The good news is, a place that has both red stag and fallow has just become more accessible to overseas hunters. And, get this, the area also has a huntable population of chamois. The property in question is Mount Nicholas sheep and cattle station. This is a 100,000-acre private ranch where one outfitter has exclusive access to the free-range hunting of red stags, fallow deer and chamois bucks. The company is called Southern Hunting Safaris, and the owner/guide is Scott Thomson.
Mount Nicholas is in the South Island province of Southland, on the shores of picturesque Lake Wakitipu. Across the lake lies Queenstown, New Zealand's premier tourist town and home to a national airport. Hunters visiting Mount Nicholas fly into Christchurch International Airport, and then fly down to Queenstown where Thomson meets them.

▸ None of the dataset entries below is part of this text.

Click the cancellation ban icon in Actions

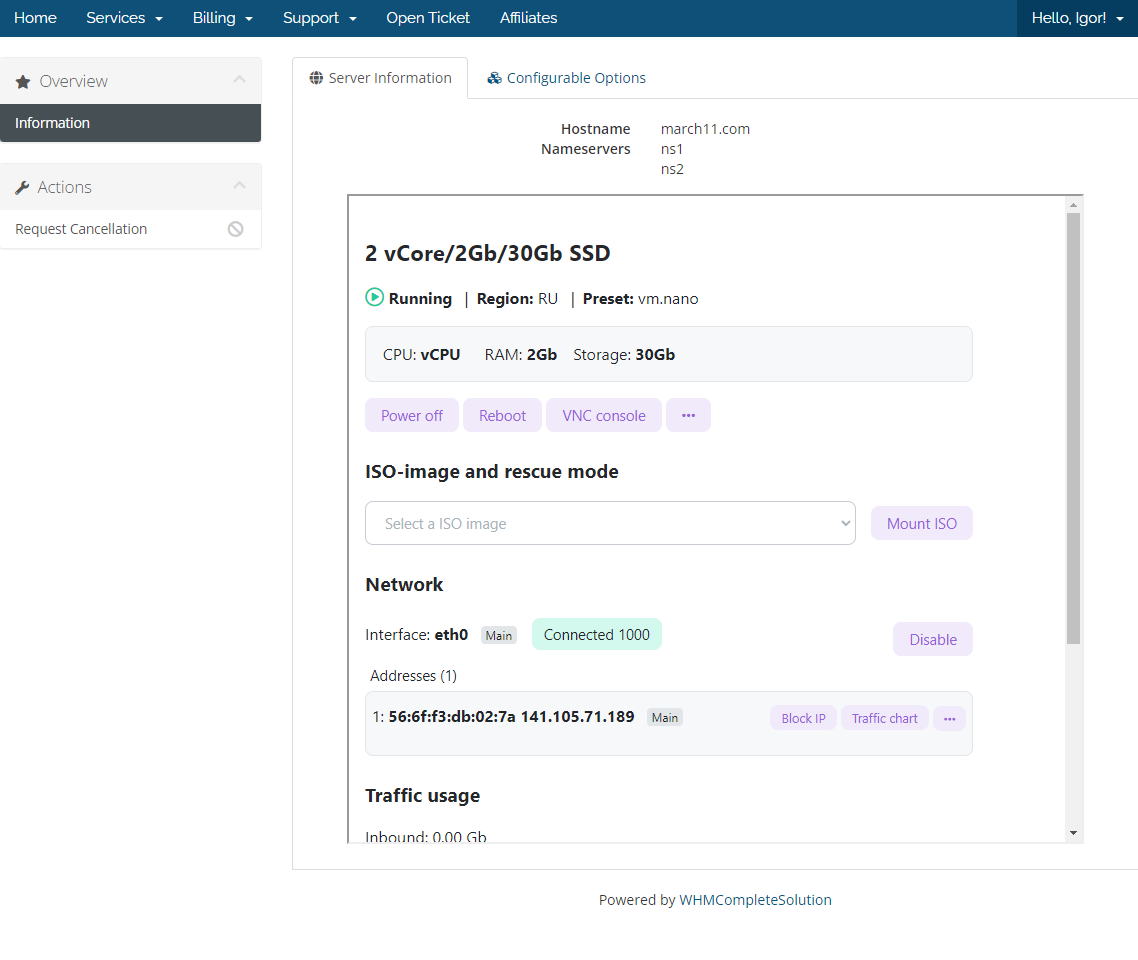pos(236,229)
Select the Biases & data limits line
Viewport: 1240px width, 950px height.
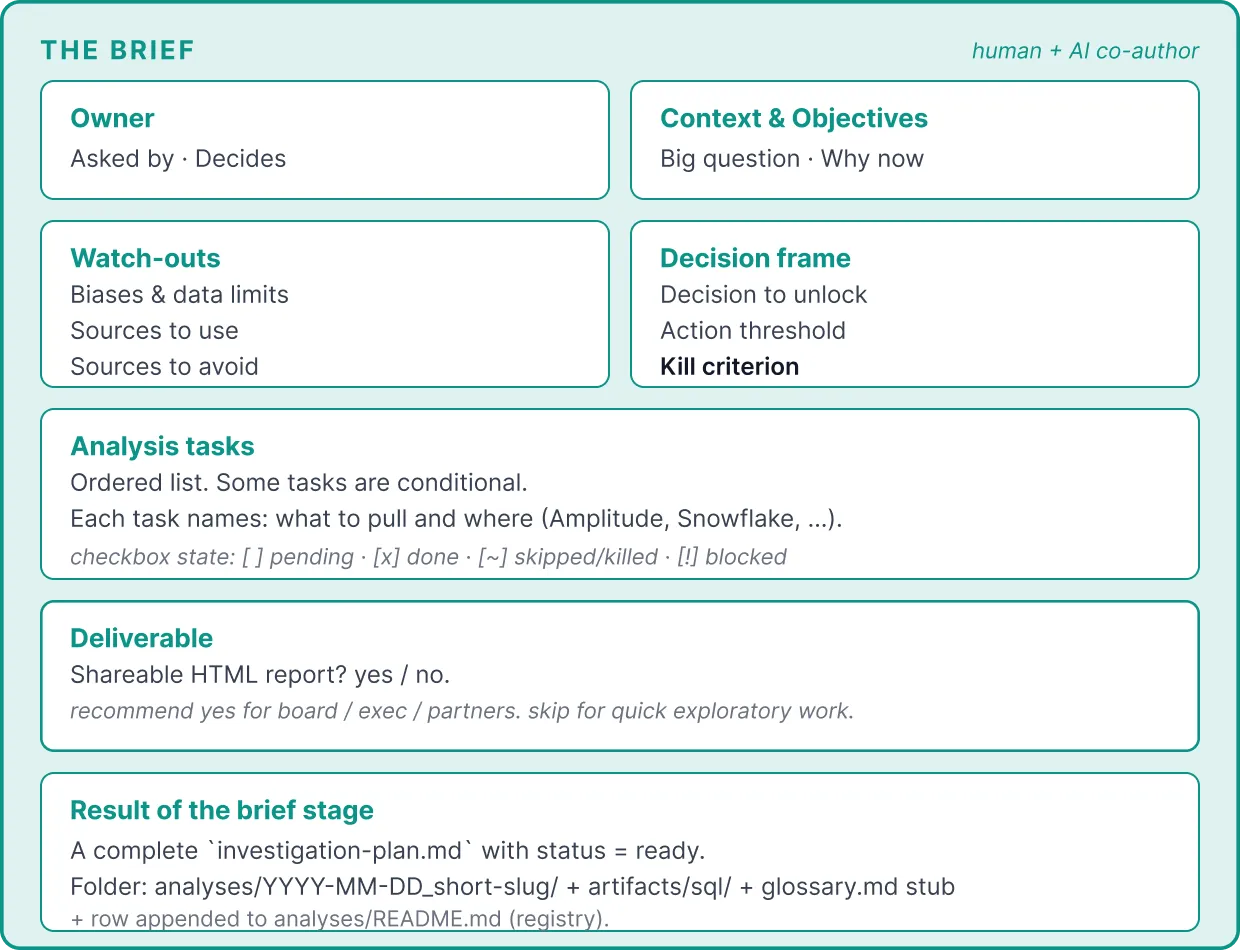point(179,295)
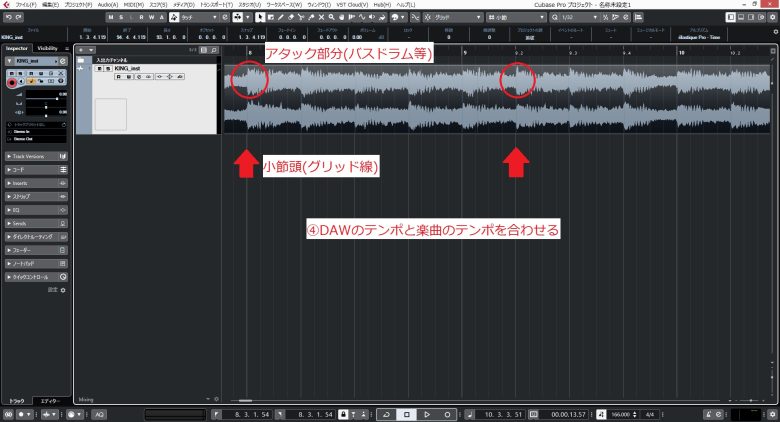780x422 pixels.
Task: Select the Mute X tool
Action: [321, 17]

A 40-minute cruise across Lake Wakitipu on the tourist steamer Earnslaw plucks hunters out of suburbia and transports them to a remote and beautiful alpine scenery where the hunting occurs. A trip from Queenstown by road would take over three hours. Mount Nicholas Station is a well run pastoral ranch with farm buildings tucked neatly in a sheltered lake bay. The hunting is right on the station's doorstep.
The two free-range deer herds at Mount Nicholas both originate from some of New Zealand's best quality ancestral herds. The red deer are descendents of a Scottish breed, and the Otago vegetation contributes to their trophy quality. This herd is unique for the symmetry and lyre shape of the heads it produces. It is possible to secure trophy stags in the 10- to 16-point range. The center of their range is flat-topped Mount Nicholas itself, and one particular face that rises from an alpine lake holds over........(continued)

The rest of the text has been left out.